EXTRAIT:
______________________________

Pédophilie : l’Église polonaise sur le banc des accusés

L’église de la Sainte-Croix à Varsovie

L’Église polonaise avait été jusqu’ici plutôt épargnée par les affaires pédophiles qui ont secoué il y a quelques années l’Église catholique aux États-Unis et en Irlande, mais les scandales qui ont éclaté ces deux derniers mois sont venus montrer qu’elle n’est pas totalement à l’abri des agissements de prêtres déviants, du manque de réaction appropriée de la part de certains évêques et du deux poids deux mesures des médias dominants.

Un missionnaire et un archevêque polonais accusés en République dominicaine

C’est en fait par la République dominicaine que le scandale est d’abord arrivé, avec l’histoire d’un archevêque polonais, nonce apostolique dans cet État des Caraïbes, suspendu de ses fonctions par le pape François après un reportage d’une télévision locale le montrant en train de se promener en civil dans un quartier connu pour la prostitution de mineurs. Les journalistes ont également interrogé des gens qui affirmaient que le nonce était un client régulier des bars du quartier. Si Mgr Józef Wesołowski n’a pas été filmé avec des prostitué(e)s mineur(e)s ni même accusé par qui que ce soit de détournement de mineur ou d’actes pédophiles, la procédure mise en place par le Vatican pour prévenir les problèmes rencontrés dans le passé imposait de rappeler l’évêque jusqu’à ce que cette affaire soit tirée au clair.

Plus graves encore sont les accusations portées contre un missionnaire polonais en République dominicaine : le père Gil, prêtre michaëlite, est accusé par trois enfants et par les autorités dominicaines d’actes pédophiles avec violences sur les enfants qu’il était censé aider. Outre les accusations, une perquisition réalisée à son domicile en République dominicaine aurait permis de trouver sur son ordinateur de nombreuses photos à caractère pédophile et également une arme à feu détenue sans permis. Cette perquisition a eu lieu alors que le père Gil se trouvait en vacances en Pologne. Recherché par Interpol, le père Gil a pour le moment choisi de rester dans son pays qui n’a pas d’accord d’extradition avec la République dominicaine. Il rejette les accusations en bloc et affirme qu’il s’agit d’un coup monté motivé par le fait que son activité de missionnaire gênerait les trafiquants de drogue locaux. Le père Gil affirme avoir reçu des menaces de gens qui lui auraient dit qu’ils allaient le détruire. Le parquet polonais n’ayant pas encore reçu les preuves que les autorités dominicaines disent détenir, le père Gil a simplement été informé des accusations portées contre lui. Son ordre religieux l’a toutefois suspendu lui aussi en attendant de voir si les accusations étaient confirmées ou levées. Les médias l’ont eux déjà condamné et, même s’il s’avérait innocent, le père Gil ne pourra plus, de son propre avis, continuer à vivre en République dominicaine ou en Pologne.

______________________________

DONNÉES:
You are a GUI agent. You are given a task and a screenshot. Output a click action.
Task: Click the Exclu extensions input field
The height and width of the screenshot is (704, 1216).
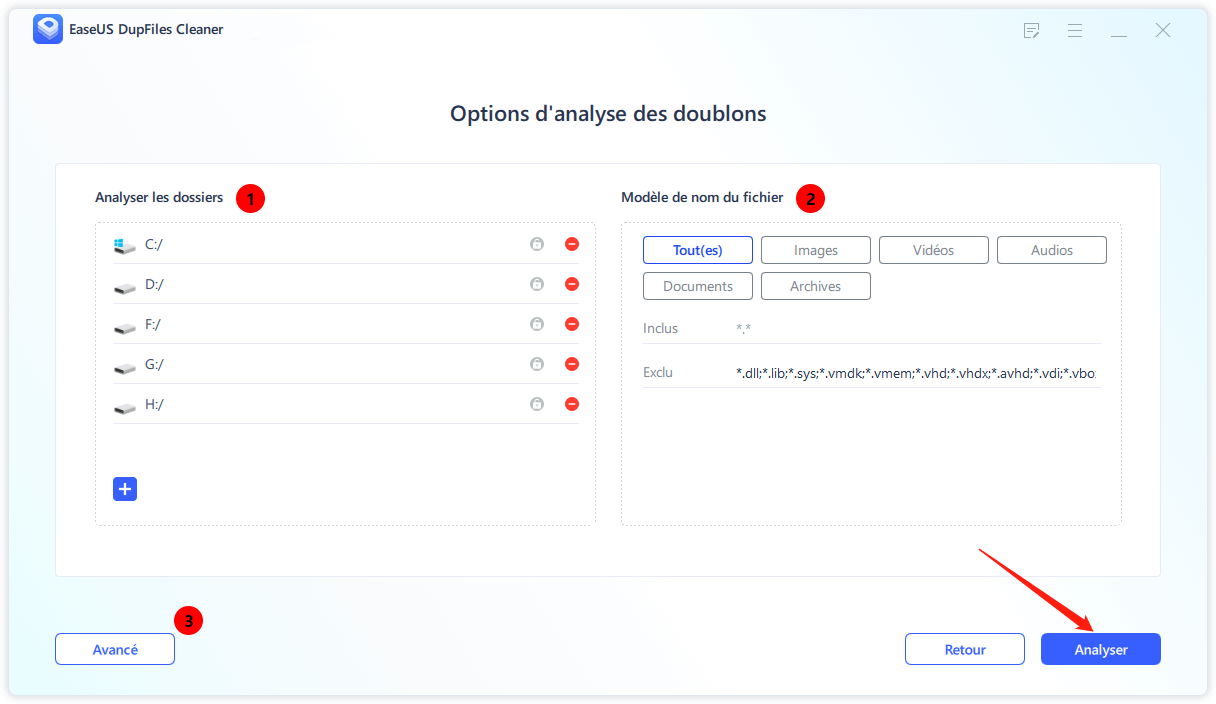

______________________________

EXERCICES:
**1.** D'après l'extrait, qui a suspendu de ses fonctions l'archevêque polonais nonce apostolique en République dominicaine ?
**2.** Recopiez le passage de l'extrait qui commence par les mots contenant « L’église de la » et se termine par « des médias dominants. ».

RÉPONSES DÉTAILLÉES:
**1.** Le pape François.

**2.**
L’église de la Sainte-Croix à Varsovie

L’Église polonaise avait été jusqu’ici plutôt épargnée par les affaires pédophiles qui ont secoué il y a quelques années l’Église catholique aux États-Unis et en Irlande, mais les scandales qui ont éclaté ces deux derniers mois sont venus montrer qu’elle n’est pas totalement à l’abri des agissements de prêtres déviants, du manque de réaction appropriée de la part de certains évêques et du deux poids deux mesures des médias dominants.